For nausea, 63.2% of the probiotic group and 50.0% of the placebo group were classified as responders (meaning they reported being either “very much satisfied” or “little satisfied” on the IMPSS patient reported outcome measure). This between group difference was not statistically significant (p=0.2249).
Of note, within group differences in the probiotic from baseline till the week 12 measurement found a statistically significant improvement for the symptom of nausea (p=0.0073) with 20% fewer participants reporting “yes” for experiencing nausea.
No data
Health-related quality of life (HRQL) improved in both treatment arms. The baseline score of the probiotic group was 111.6 ± 22.2 and improved by 22.8 ± 28.7 points (20.4%). The respective numbers of the placebo group were 113.8 ± 22.3 (baseline score) and 20.0 ± 29.3 (improvement) (17.6%).

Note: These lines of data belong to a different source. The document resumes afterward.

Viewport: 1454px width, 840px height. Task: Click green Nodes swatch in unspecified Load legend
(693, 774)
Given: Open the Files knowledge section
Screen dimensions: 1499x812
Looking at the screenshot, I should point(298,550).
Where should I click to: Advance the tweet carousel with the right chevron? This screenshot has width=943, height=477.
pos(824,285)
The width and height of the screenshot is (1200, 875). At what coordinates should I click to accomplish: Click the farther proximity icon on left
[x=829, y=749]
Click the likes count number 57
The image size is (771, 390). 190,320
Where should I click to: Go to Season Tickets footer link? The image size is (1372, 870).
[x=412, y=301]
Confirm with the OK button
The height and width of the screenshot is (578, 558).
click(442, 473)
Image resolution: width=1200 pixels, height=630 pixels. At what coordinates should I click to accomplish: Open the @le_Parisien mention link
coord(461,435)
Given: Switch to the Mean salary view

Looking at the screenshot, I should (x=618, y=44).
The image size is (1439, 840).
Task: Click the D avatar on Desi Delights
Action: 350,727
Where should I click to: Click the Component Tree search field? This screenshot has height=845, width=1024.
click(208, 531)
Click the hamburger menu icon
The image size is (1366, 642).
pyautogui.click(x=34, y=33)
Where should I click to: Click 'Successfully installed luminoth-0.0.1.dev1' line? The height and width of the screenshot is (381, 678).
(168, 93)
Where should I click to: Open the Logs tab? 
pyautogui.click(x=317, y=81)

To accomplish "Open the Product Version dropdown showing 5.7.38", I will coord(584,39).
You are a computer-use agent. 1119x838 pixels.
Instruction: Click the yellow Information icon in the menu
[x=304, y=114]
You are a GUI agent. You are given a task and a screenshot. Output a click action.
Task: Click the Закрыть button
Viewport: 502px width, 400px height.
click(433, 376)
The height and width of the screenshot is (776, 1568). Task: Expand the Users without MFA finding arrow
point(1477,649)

The best therapeutic gain of the probiotic was observed in patients with prior bacterial intestinal infection (n = 5) (p = 0.01) as compared to placebo. Another 15 patients were given antibiotics prior to the onset of IBS symptoms. Summing up these patients with an altered enteric microflora (prior antibiotics and/or gastroenteritis; multiple entries possible) (n = 17), the difference in the treatment response between probiotic and placebo was 45.7% (p = 0.029)
IBS-C
In cases of constipation-predominant IBS, 57.9% of the probiotic group and 50.0% of the placebo group were classified as responders, meaning they reported being either “very much satisfied” or “a little satisfied” according to the IMPSS patient-reported outcome measure. However, the difference between the two groups was not statistically significant (p=0.3202).
IBS-D
In diarrhea-predominant IBS, 51.9% of both the probiotic group and the placebo group were classified as responders, meaning they reported being either “very much satisfied” or “a little satisfied” according to the IMPSS patient-reported outcome measure. There was no difference between the groups, and this lack of difference was reflected in the statistical analysis (p=0.5000).
IBS-A
In IBS participants with alternating stool habits, 61.8% of the probiotic group and 48.6% of the placebo group were classified as responders, meaning they reported being either “very much satisfied” or “a little satisfied” according to the IMPSS patient-reported outcome measure. However, the difference between the two groups was not statistically significant (p=0.1336).
This study was disqualified due to poor evidence quality. There was a high attrition rate, with a significant dropout of participants due to protocol deviations, which could significantly bias the results. Additionally, the authors selectively reported data, mentioning effects even though the study actually showed no significant outcomes related to the probiotic. Furthermore, the study failed to report the means and standard deviations for most of the results, leaving a substantial gap in the data needed for accurate analysis.